Malocclusion is an improper fit and alignment of the teeth and jaws. It can be divided into two categories,“crooked teeth” or a “poor bite”.
Malocclusion made be caused by:
Inherited Traits - Traits such as jaw size and tooth size are inherited but they are often in conflict. For example, you may have a small jaw but large teeth which causes crowd-
ing. Conversely, you may have a large jaw and small teeth causing your teeth to be widely spaced or “drift” out of place. Other inherited traits include: missing teeth, teeth that erupt in the wrong place (transposed with other teeth), or congenital defects such as a cleft palate or severely underdeveloped upper or lower jaw.
Oral Habits - Oral habits such as thumb or finger sucking, pacifier use, and possibly mouth breathing are related to malocclusion.
Tooth Loss - Tooth loss from accidents or decay can cause the remaining teeth to drift into new positions. Mild malocclusion causes no functional problems and little cosmetic concern, while severe cases may cause difficulty eating and speaking and can be a source of embarrassment. Crowding is the most common type of malocclusion. In children, early crowding of their permanent teeth may prevent the remaining teeth from coming in properly. However, mild crowding may be corrected naturally as the child’s jaw grows. Your orthodontist will be able to evaluate your specific condition. With or without correction, the teeth have a natural tendency to drift towards the front of the jaw. As a result, 65% of adults eventually end up with crowed, lower front teeth.
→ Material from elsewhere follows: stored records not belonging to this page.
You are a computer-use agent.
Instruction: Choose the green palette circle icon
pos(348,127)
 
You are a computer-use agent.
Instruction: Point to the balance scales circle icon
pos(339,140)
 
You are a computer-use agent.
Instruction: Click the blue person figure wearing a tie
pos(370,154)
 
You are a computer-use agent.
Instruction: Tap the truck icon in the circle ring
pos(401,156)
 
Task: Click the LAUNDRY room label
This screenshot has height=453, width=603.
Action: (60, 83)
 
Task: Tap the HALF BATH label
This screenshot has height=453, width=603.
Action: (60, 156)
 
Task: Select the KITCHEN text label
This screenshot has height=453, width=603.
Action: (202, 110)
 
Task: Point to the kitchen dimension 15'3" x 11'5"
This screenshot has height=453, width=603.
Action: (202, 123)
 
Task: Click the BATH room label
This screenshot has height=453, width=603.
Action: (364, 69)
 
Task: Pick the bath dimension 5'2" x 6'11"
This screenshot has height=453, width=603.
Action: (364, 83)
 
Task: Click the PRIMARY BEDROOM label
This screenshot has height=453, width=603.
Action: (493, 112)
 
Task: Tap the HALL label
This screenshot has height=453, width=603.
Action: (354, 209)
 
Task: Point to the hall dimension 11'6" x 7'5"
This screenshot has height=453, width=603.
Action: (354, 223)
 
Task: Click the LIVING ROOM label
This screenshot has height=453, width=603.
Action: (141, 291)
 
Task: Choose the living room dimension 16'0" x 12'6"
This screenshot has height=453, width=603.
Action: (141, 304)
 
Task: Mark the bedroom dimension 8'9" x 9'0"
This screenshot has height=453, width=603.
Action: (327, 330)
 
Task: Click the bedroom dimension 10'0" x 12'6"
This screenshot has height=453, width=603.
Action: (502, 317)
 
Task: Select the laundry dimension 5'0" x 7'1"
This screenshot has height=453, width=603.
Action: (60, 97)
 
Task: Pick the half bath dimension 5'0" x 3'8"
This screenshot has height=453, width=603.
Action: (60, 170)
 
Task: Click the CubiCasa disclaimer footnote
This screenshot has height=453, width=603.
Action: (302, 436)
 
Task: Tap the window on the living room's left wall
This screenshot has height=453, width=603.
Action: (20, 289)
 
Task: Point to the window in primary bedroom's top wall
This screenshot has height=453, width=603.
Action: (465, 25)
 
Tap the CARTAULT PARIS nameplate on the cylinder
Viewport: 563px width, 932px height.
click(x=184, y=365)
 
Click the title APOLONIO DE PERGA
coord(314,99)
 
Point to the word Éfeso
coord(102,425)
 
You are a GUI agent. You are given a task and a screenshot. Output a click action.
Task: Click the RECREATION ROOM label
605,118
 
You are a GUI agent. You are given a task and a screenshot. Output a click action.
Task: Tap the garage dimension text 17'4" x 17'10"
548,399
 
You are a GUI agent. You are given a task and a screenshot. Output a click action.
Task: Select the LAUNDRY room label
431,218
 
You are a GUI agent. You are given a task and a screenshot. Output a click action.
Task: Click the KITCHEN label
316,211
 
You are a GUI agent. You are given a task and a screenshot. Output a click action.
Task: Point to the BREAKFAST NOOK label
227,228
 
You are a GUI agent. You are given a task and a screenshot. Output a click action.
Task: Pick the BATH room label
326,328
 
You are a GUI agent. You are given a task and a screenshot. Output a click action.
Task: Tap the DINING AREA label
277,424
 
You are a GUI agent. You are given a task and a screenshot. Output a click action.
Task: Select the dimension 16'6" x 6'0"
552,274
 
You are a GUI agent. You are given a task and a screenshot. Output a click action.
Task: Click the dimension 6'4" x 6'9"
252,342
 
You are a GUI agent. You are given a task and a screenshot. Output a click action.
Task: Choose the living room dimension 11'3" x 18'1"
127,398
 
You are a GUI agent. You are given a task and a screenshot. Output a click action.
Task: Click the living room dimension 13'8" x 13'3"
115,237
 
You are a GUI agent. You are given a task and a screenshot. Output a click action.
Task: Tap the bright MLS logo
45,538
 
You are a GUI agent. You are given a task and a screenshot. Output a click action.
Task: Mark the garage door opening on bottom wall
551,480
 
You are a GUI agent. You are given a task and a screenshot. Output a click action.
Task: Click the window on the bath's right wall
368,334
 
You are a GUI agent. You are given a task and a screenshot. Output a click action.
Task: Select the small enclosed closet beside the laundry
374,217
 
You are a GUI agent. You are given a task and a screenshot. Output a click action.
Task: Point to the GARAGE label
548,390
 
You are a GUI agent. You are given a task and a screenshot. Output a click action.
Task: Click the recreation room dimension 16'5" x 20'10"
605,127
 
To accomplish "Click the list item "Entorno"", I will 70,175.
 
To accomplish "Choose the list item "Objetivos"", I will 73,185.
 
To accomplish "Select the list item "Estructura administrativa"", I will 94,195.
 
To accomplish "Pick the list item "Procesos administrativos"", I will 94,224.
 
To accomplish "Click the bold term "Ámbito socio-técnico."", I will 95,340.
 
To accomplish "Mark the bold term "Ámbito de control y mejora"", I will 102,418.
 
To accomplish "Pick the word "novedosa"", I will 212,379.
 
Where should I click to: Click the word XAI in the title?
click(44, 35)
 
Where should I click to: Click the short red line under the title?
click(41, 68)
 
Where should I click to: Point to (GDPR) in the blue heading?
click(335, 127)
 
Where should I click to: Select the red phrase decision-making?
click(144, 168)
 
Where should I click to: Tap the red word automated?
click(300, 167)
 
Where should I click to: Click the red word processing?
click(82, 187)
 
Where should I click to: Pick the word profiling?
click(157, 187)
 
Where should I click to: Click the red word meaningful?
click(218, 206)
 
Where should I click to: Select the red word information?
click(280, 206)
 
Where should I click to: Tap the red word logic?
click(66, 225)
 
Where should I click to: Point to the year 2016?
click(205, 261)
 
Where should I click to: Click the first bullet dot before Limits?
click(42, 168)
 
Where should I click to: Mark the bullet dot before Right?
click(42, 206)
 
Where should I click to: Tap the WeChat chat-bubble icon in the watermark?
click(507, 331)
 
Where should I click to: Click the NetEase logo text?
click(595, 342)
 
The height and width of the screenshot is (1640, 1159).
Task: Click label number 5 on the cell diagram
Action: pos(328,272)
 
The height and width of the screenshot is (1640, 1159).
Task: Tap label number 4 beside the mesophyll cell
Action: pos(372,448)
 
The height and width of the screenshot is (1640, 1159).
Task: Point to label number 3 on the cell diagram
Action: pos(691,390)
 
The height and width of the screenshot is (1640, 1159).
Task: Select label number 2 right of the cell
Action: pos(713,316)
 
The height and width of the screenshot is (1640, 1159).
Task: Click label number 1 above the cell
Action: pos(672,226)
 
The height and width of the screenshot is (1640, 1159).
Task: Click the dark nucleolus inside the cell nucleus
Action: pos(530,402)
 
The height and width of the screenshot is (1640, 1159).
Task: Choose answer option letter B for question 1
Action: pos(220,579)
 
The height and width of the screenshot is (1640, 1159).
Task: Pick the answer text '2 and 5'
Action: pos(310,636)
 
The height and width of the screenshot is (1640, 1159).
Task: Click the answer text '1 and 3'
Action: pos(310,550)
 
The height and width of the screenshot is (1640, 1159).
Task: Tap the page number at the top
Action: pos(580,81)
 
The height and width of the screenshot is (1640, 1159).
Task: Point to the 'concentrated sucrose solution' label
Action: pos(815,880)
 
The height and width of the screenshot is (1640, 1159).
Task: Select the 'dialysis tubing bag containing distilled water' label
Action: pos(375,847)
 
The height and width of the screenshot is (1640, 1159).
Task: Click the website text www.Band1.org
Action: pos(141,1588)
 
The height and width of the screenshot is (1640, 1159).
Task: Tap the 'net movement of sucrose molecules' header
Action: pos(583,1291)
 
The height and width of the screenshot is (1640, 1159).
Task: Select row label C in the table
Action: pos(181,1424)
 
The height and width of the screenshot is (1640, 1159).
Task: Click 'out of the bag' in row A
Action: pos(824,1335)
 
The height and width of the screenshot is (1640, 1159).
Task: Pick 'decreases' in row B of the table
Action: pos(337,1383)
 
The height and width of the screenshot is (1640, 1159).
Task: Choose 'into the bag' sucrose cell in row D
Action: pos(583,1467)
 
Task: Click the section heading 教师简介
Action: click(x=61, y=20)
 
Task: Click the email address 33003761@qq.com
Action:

The most common symptom of malocclusion is crooked or protruding teeth. Physical symptoms of malocclusion are rare; however, you can look for the following:
• In children, permanent teeth may come in (erupt) out of their normal position
• Difficulty in chewing due to bite alignment
• Biting the cheeks or the roof of the mouth
• Speech difficulties
• Pain in the jaws or facial muscles
• In adults, symptoms will remain the same or worsen over the years. To be sure it is recommended to have your dentist assess your bite.
Don’t want to be a “metal-mouth”? Today’s orthodontists can often offer adults and children a selection of aesthetically pleasing options. These include “invisible” braces, clear braces and wires and may also include appliances worn only at night or on a limited basis. Ask your orthodontist about the pro and cons of these options for your condition.